EXERCISE PROMPT: Transcribe the data in full, keeping each line exactly as it appears.

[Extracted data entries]
####################
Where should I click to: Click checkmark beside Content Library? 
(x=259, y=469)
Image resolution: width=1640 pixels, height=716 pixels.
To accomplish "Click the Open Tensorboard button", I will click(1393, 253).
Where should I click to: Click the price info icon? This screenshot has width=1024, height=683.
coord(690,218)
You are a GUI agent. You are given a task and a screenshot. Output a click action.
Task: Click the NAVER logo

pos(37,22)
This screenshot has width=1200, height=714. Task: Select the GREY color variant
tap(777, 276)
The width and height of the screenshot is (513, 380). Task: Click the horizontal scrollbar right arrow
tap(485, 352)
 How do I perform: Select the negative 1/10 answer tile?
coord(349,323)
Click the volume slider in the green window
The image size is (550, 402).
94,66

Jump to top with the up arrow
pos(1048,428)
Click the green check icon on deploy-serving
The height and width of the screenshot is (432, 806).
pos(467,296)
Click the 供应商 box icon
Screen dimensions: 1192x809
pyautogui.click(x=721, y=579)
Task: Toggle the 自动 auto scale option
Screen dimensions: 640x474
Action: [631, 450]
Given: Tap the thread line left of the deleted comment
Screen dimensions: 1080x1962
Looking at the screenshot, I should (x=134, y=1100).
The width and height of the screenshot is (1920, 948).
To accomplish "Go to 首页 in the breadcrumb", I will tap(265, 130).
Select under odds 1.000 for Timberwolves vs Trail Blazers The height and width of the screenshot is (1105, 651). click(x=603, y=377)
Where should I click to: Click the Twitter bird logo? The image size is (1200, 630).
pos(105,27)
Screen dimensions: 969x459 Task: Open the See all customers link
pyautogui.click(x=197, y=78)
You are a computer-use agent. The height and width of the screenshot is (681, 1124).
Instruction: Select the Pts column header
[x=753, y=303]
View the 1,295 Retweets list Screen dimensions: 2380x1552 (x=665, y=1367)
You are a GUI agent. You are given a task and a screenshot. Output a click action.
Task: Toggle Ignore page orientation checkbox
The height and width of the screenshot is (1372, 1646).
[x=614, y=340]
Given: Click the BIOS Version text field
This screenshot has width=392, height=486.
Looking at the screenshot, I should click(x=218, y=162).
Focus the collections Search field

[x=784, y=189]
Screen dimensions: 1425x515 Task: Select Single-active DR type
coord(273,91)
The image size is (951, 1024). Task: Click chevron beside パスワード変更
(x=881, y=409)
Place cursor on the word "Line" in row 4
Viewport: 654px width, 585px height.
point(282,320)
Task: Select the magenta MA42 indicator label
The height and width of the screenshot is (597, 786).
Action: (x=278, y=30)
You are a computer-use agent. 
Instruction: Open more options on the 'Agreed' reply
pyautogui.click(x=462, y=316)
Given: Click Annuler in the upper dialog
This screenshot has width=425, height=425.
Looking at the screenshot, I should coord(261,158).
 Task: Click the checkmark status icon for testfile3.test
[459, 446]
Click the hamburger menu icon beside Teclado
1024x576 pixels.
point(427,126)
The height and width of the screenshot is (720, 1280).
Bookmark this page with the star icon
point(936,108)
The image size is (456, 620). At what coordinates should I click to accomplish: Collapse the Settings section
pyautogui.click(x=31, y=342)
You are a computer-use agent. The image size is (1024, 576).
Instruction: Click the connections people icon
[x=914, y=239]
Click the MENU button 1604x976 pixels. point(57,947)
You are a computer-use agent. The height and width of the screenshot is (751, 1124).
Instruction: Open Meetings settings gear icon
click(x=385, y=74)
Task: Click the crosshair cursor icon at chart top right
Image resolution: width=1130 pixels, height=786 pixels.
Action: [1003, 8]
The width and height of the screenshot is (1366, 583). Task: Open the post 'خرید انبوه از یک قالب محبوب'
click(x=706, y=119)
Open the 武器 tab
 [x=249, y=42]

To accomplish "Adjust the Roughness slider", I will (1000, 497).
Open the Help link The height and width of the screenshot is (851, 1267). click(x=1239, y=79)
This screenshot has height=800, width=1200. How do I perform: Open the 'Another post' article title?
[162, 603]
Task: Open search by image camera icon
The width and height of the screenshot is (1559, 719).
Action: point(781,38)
####################
RESULT OF THE EXERCISE:
Where should I click to: Click checkmark beside Content Library? 
(x=259, y=469)
Image resolution: width=1640 pixels, height=716 pixels.
To accomplish "Click the Open Tensorboard button", I will click(1393, 253).
Where should I click to: Click the price info icon? This screenshot has width=1024, height=683.
coord(690,218)
You are a GUI agent. You are given a task and a screenshot. Output a click action.
Task: Click the NAVER logo

pos(37,22)
This screenshot has width=1200, height=714. Task: Select the GREY color variant
tap(777, 276)
The width and height of the screenshot is (513, 380). Task: Click the horizontal scrollbar right arrow
tap(485, 352)
 How do I perform: Select the negative 1/10 answer tile?
coord(349,323)
Click the volume slider in the green window
The image size is (550, 402).
94,66

Jump to top with the up arrow
pos(1048,428)
Click the green check icon on deploy-serving
The height and width of the screenshot is (432, 806).
pos(467,296)
Click the 供应商 box icon
Screen dimensions: 1192x809
pyautogui.click(x=721, y=579)
Task: Toggle the 自动 auto scale option
Screen dimensions: 640x474
Action: [631, 450]
Given: Tap the thread line left of the deleted comment
Screen dimensions: 1080x1962
Looking at the screenshot, I should (x=134, y=1100).
The width and height of the screenshot is (1920, 948).
To accomplish "Go to 首页 in the breadcrumb", I will tap(265, 130).
Select under odds 1.000 for Timberwolves vs Trail Blazers The height and width of the screenshot is (1105, 651). click(x=603, y=377)
Where should I click to: Click the Twitter bird logo? The image size is (1200, 630).
pos(105,27)
Screen dimensions: 969x459 Task: Open the See all customers link
pyautogui.click(x=197, y=78)
You are a computer-use agent. The height and width of the screenshot is (681, 1124).
Instruction: Select the Pts column header
[x=753, y=303]
View the 1,295 Retweets list Screen dimensions: 2380x1552 (x=665, y=1367)
You are a GUI agent. You are given a task and a screenshot. Output a click action.
Task: Toggle Ignore page orientation checkbox
The height and width of the screenshot is (1372, 1646).
[x=614, y=340]
Given: Click the BIOS Version text field
This screenshot has width=392, height=486.
Looking at the screenshot, I should click(x=218, y=162).
Focus the collections Search field

[x=784, y=189]
Screen dimensions: 1425x515 Task: Select Single-active DR type
coord(273,91)
The image size is (951, 1024). Task: Click chevron beside パスワード変更
(x=881, y=409)
Place cursor on the word "Line" in row 4
Viewport: 654px width, 585px height.
point(282,320)
Task: Select the magenta MA42 indicator label
The height and width of the screenshot is (597, 786).
Action: (x=278, y=30)
You are a computer-use agent. 
Instruction: Open more options on the 'Agreed' reply
pyautogui.click(x=462, y=316)
Given: Click Annuler in the upper dialog
This screenshot has width=425, height=425.
Looking at the screenshot, I should coord(261,158).
 Task: Click the checkmark status icon for testfile3.test
[459, 446]
Click the hamburger menu icon beside Teclado
1024x576 pixels.
point(427,126)
The height and width of the screenshot is (720, 1280).
Bookmark this page with the star icon
point(936,108)
The image size is (456, 620). At what coordinates should I click to accomplish: Collapse the Settings section
pyautogui.click(x=31, y=342)
You are a computer-use agent. The image size is (1024, 576).
Instruction: Click the connections people icon
[x=914, y=239]
Click the MENU button 1604x976 pixels. point(57,947)
You are a computer-use agent. The height and width of the screenshot is (751, 1124).
Instruction: Open Meetings settings gear icon
click(x=385, y=74)
Task: Click the crosshair cursor icon at chart top right
Image resolution: width=1130 pixels, height=786 pixels.
Action: [1003, 8]
The width and height of the screenshot is (1366, 583). Task: Open the post 'خرید انبوه از یک قالب محبوب'
click(x=706, y=119)
Open the 武器 tab
 [x=249, y=42]

To accomplish "Adjust the Roughness slider", I will (1000, 497).
Open the Help link The height and width of the screenshot is (851, 1267). click(x=1239, y=79)
This screenshot has height=800, width=1200. How do I perform: Open the 'Another post' article title?
[162, 603]
Task: Open search by image camera icon
The width and height of the screenshot is (1559, 719).
Action: point(781,38)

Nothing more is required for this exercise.